Data Block Start

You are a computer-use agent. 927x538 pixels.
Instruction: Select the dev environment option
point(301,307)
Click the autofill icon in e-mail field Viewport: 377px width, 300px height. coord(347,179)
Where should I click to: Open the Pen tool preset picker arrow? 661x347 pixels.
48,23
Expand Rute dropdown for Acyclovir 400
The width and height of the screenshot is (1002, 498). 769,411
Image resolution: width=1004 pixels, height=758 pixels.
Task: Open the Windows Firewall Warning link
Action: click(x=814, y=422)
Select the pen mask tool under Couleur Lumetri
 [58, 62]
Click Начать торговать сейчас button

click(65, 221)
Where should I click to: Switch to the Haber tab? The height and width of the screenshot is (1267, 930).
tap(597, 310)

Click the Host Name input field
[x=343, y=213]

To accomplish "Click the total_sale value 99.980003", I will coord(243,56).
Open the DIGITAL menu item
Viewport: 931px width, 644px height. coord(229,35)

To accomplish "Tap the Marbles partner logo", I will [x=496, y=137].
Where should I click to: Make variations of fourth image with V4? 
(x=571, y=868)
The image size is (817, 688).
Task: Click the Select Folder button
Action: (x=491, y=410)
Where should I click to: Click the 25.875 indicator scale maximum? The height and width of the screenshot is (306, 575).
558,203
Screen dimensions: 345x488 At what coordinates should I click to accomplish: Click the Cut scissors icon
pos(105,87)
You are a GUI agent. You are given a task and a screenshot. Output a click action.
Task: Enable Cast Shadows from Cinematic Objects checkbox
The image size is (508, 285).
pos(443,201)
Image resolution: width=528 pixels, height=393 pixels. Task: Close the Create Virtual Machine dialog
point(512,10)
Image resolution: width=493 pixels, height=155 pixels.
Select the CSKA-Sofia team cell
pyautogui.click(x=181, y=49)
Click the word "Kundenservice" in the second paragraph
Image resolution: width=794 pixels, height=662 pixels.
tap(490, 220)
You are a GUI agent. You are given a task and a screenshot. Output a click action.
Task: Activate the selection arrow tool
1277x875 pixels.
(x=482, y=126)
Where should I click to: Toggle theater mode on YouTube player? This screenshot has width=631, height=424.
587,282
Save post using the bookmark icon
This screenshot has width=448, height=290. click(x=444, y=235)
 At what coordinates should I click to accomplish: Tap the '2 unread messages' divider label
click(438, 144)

Data Block End

Every single entry is to be retyped exactly.

### Solution to the problem
You are a computer-use agent. 927x538 pixels.
Instruction: Select the dev environment option
point(301,307)
Click the autofill icon in e-mail field Viewport: 377px width, 300px height. coord(347,179)
Where should I click to: Open the Pen tool preset picker arrow? 661x347 pixels.
48,23
Expand Rute dropdown for Acyclovir 400
The width and height of the screenshot is (1002, 498). 769,411
Image resolution: width=1004 pixels, height=758 pixels.
Task: Open the Windows Firewall Warning link
Action: click(x=814, y=422)
Select the pen mask tool under Couleur Lumetri
 [58, 62]
Click Начать торговать сейчас button

click(65, 221)
Where should I click to: Switch to the Haber tab? The height and width of the screenshot is (1267, 930).
tap(597, 310)

Click the Host Name input field
[x=343, y=213]

To accomplish "Click the total_sale value 99.980003", I will coord(243,56).
Open the DIGITAL menu item
Viewport: 931px width, 644px height. coord(229,35)

To accomplish "Tap the Marbles partner logo", I will [x=496, y=137].
Where should I click to: Make variations of fourth image with V4? 
(x=571, y=868)
The image size is (817, 688).
Task: Click the Select Folder button
Action: (x=491, y=410)
Where should I click to: Click the 25.875 indicator scale maximum? The height and width of the screenshot is (306, 575).
558,203
Screen dimensions: 345x488 At what coordinates should I click to accomplish: Click the Cut scissors icon
pos(105,87)
You are a GUI agent. You are given a task and a screenshot. Output a click action.
Task: Enable Cast Shadows from Cinematic Objects checkbox
The image size is (508, 285).
pos(443,201)
Image resolution: width=528 pixels, height=393 pixels. Task: Close the Create Virtual Machine dialog
point(512,10)
Image resolution: width=493 pixels, height=155 pixels.
Select the CSKA-Sofia team cell
pyautogui.click(x=181, y=49)
Click the word "Kundenservice" in the second paragraph
Image resolution: width=794 pixels, height=662 pixels.
tap(490, 220)
You are a GUI agent. You are given a task and a screenshot. Output a click action.
Task: Activate the selection arrow tool
1277x875 pixels.
(x=482, y=126)
Where should I click to: Toggle theater mode on YouTube player? This screenshot has width=631, height=424.
587,282
Save post using the bookmark icon
This screenshot has width=448, height=290. click(x=444, y=235)
 At what coordinates should I click to accomplish: Tap the '2 unread messages' divider label
click(438, 144)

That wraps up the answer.